Yürüyüşün sonrası

10 Temmuz 2017 Pazartesi

Ülke siyaseti Adalet Yürüyüşü ile yeni bir döneme giriyor. Herkes için adalet özleminin yaşama geçirilmesi gerekiyor. Bu nedenle girilen dönemin oluşturduğu koşulların ve olanakların doğru değerlendirilmesi, tarihsel bir sorumluluğa dönüşüyor.
 
AKP demokraside başarısız
Ülke siyaseti parti içi demokrasiyi bir türlü benimseyemediği için sürekli tıkanıklık içindeydi.
İç ve dış kamuoyunu oluşturan etkin çevrelerin büyük demokrasi umutlarıyla besleyip iktidara taşıdığı AKP, beklentileri tümüyle boşa çıkardı. Demokrasiyi dillerinden düşürmemelerine aldırmayın, AKP, bildiğimiz anlamda demokrasiye tamamıyla yabancıdır.
AKP milletvekili adaylarının parti genel başkanı tarafından değil, önseçimle saptanacağı, böylece geleneksel kişiye bağlı parti yapılarının yerini katılımcı yapıların alacağı sözünü vererek iktidar oldu ve iktidarı boyunca bunun tam tersini yaptı; kişiye bağlılığın iplerini iyice kalınlaştırdı; halata dönüştürdü.
AKP Genel Başkanı Erdoğan, aynı zamanda cumhurbaşkanı olarak hukuktan üniversiteye tüm kurumlarıyla devletin başındadır.
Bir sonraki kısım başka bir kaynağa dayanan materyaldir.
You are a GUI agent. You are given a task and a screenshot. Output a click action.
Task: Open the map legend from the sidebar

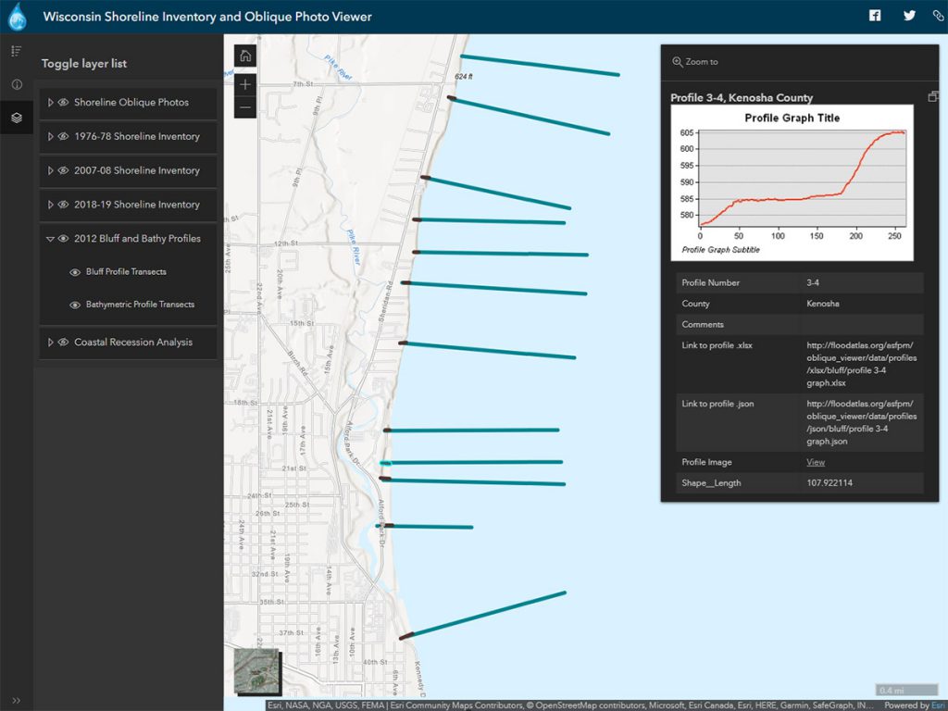[16, 51]
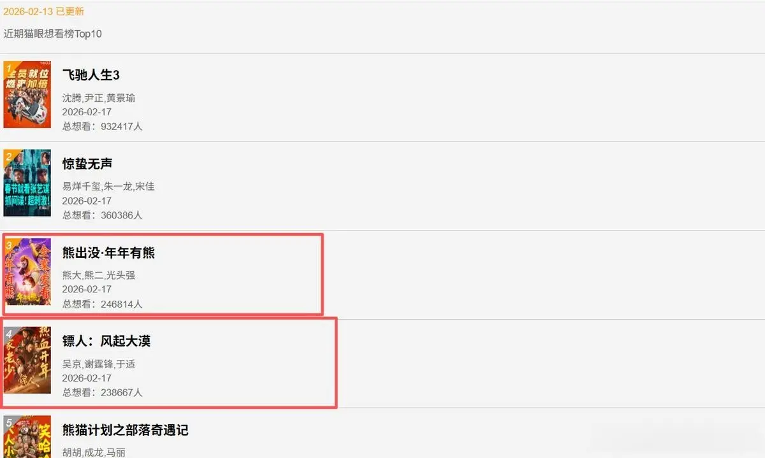The width and height of the screenshot is (765, 458).
Task: Open the 飞驰人生3 movie poster
Action: (27, 95)
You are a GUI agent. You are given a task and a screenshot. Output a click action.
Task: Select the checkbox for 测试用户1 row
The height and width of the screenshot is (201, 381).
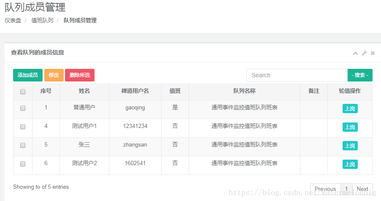click(x=23, y=127)
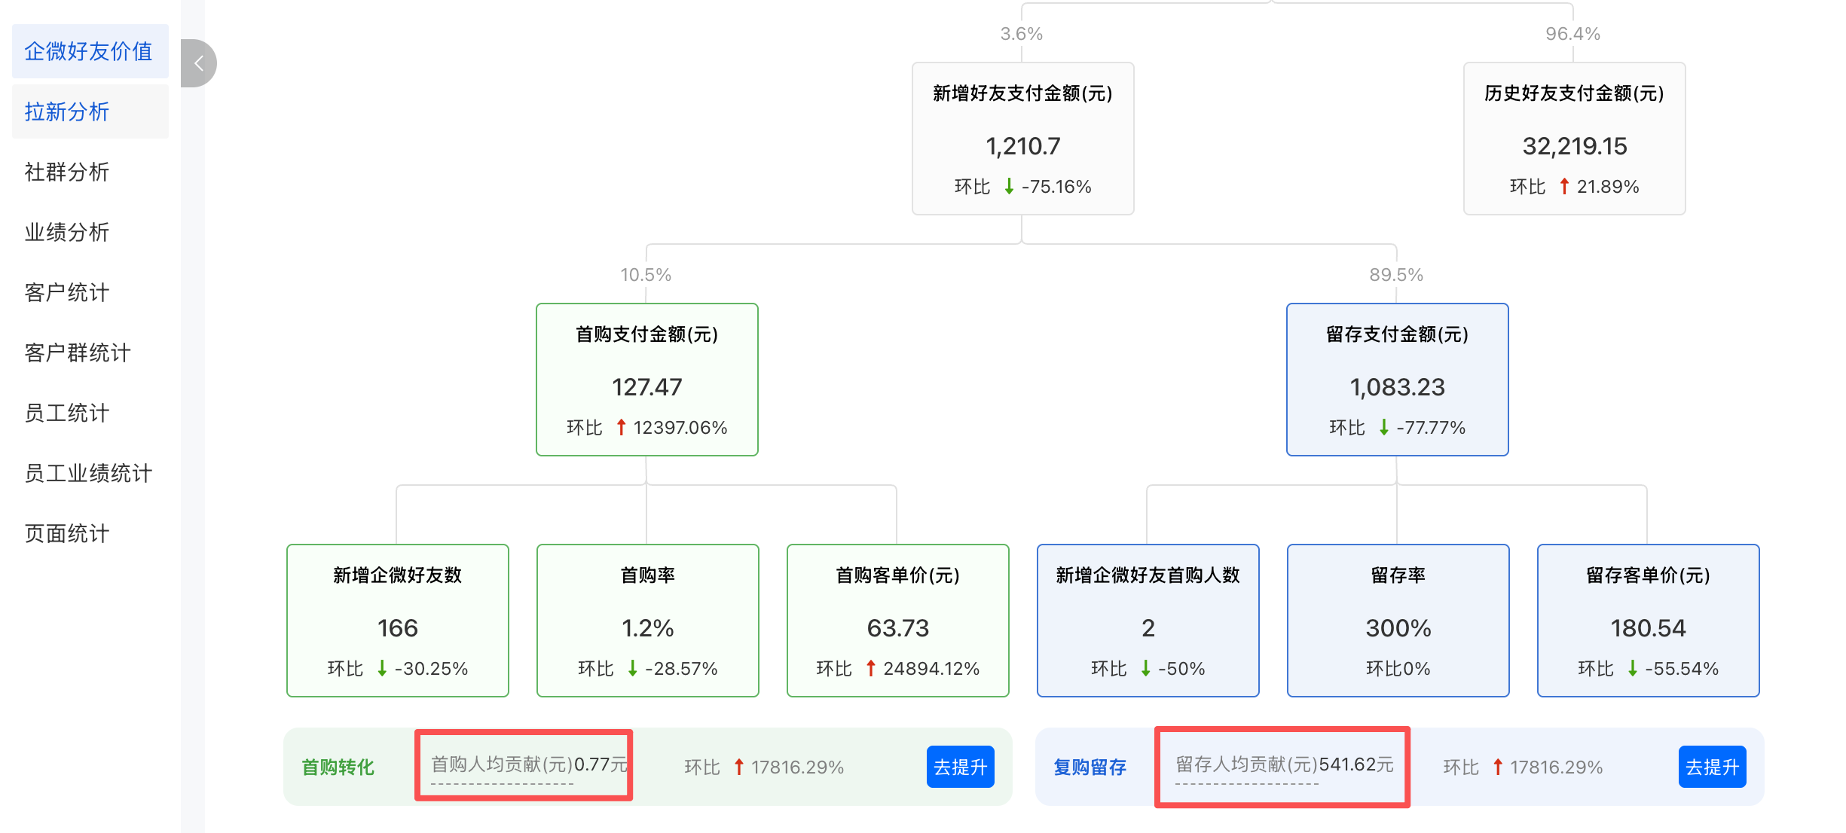Viewport: 1846px width, 833px height.
Task: Click 去提升 button in 复购留存 bar
Action: tap(1712, 767)
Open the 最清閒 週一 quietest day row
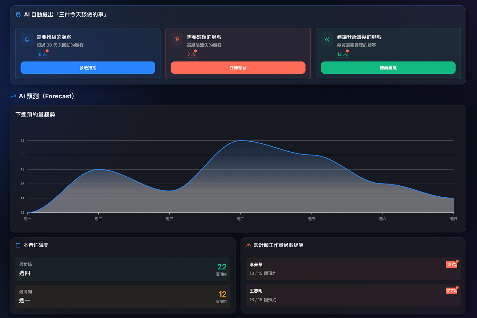The width and height of the screenshot is (477, 318). [123, 296]
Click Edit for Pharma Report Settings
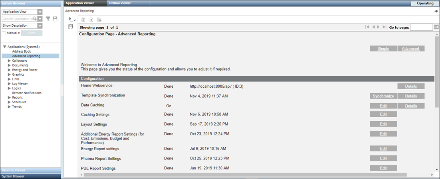The width and height of the screenshot is (440, 179). 383,158
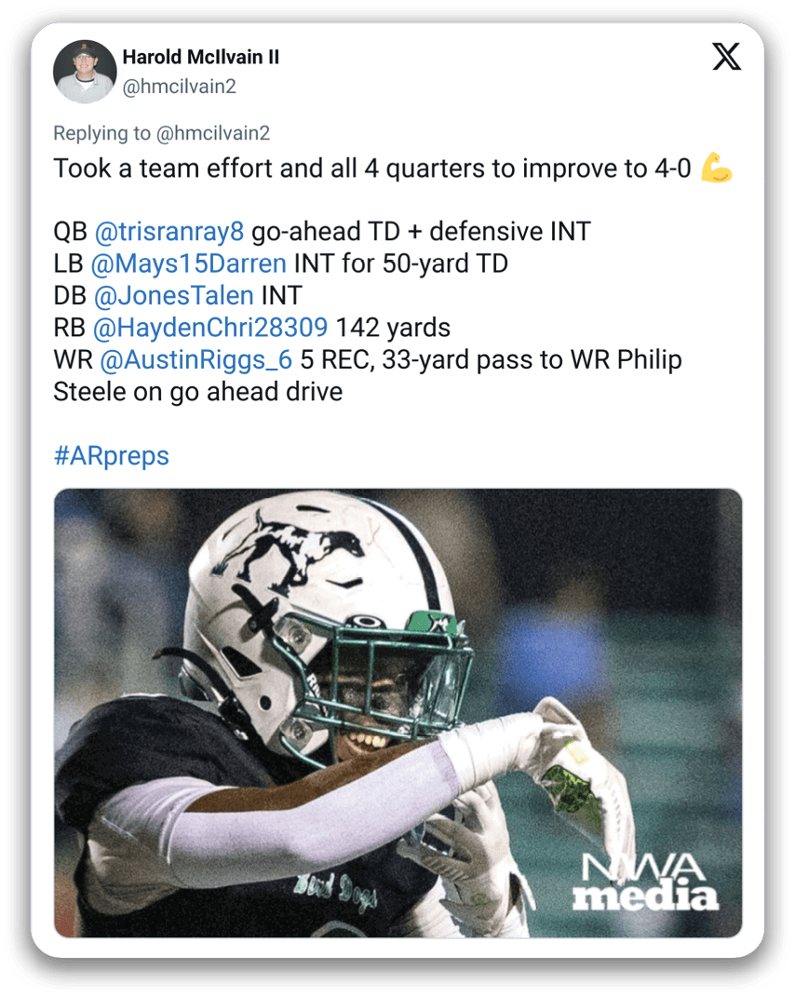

Erdoğan hem partinin, hem de ülkenin siyaset söylemini tekeline almış bulunuyor. Basın-yayının çok büyük bir bölümünü oluşturan ve AKP’ye doğrudan ya da dolaylı olarak bağımlı olan kısmında, kulaklar, gözler ve beyinler, zorunlu olarak Erdoğan’a göre davranıyor; uygun deyimle, ön almak, ondan önce bir görüş sergilemek ve yeni şeyler söylemek söz konusu olamıyor; alanı daralan siyaset, sığlaştırıyor ve kısırlaşıyor. Kısaca siyaset üretilemiyor.
 
Adalet, özgürlük, barış
Adaletin en önemli ayağı olan ve sorumlu oldukları savunma tarafını hiçe sayarcasına davranan T. Barolar Birliği Başkanı’nın, kimi baro başkanlarının ve siyasetçilerin, tümüyle kişisel, haksız ve olumsuz tutumlarına sakın aldırmayın, dün İstanbul-Maltepe’de sona eren Adalet Yürüyüşü, başta Munzur, Cerattepe ve Gezi olmak üzere geçmişin toplumsallaşan birikimlerini, siyasete katılımı ve siyaset üretimini, nesnel olarak, yeni bir düzleme taşıyor.
Çünkü yürüyen halktır.
Fiziğiyle ve beyniyle yürüyüşe katılan milyonlar, doğal olarak, AKP’nin bir kişisinden bin kat daha fazlasını yapıyor; cinsiyet, dil, düşünce, din, mezhep, cemaat, etnik köken, giyim-kuşam ayrımı yapmadan, bir eşitlik düzeyinde buluşarak, adalet, eşitlik, özgürlük ve barış istediğini, üstelik bunları yalnız kendisi için değil, herkes için istediğini, ele güne, tam bir kararlılıkla haykırıyor.
İster Kurtuluş Savaşı’nın Mehmet’i kesilsinler; ister Nâzım Hikmet’in betimlediği gibi gayrı yeter desinler, isterlerse 1945 sonrasında yeter söz milletindir diye demokrasi ışığını taşısınlar ya da 1960 öncesindeki gibi kardeş kardeşi vurur mu diye sorsunlar; tarih kanıtlıyor ki, halk birlikte söyleyince önünde durulamıyor; eninde sonunda sonuç alınıyor.
Şimdi yapılması gereken bu büyük toplumsal gizilgücü oluşturan değerleri bir siyasal düzlemde buluşturmak; ayakların yaptığını başlarla, daha doğrusu beyinle yapma başarısını göstermektir.
Tarafsız ve bağımsız olarak kurumlaşan yargı; temel insan hakları; düşünce ve basın özgürlüğü; partileri ve seçim sistemiyle gerçekten katılımcı siyasal demokrasi; üniversite özerkliği; yurtta ve dünyada barış, sosyal ve ekonomik haklar; doğal ve tarihsel çevre, özetle, evrensel değerler üzerinde birleşecek olanların yeni bir siyasal yapılanma içinde yaratacakları enerji, bu değerlerin hiçbirine sahip çıkamayan, bu nedenle de ülke içinde baskıcı, dışarıda da ülkeyi yalnızlaştıran bir özellik kazanmış olan AKP’nin iktidardan uzaklaşmasını en kısa zamanda mutlaka sağlayacaktır.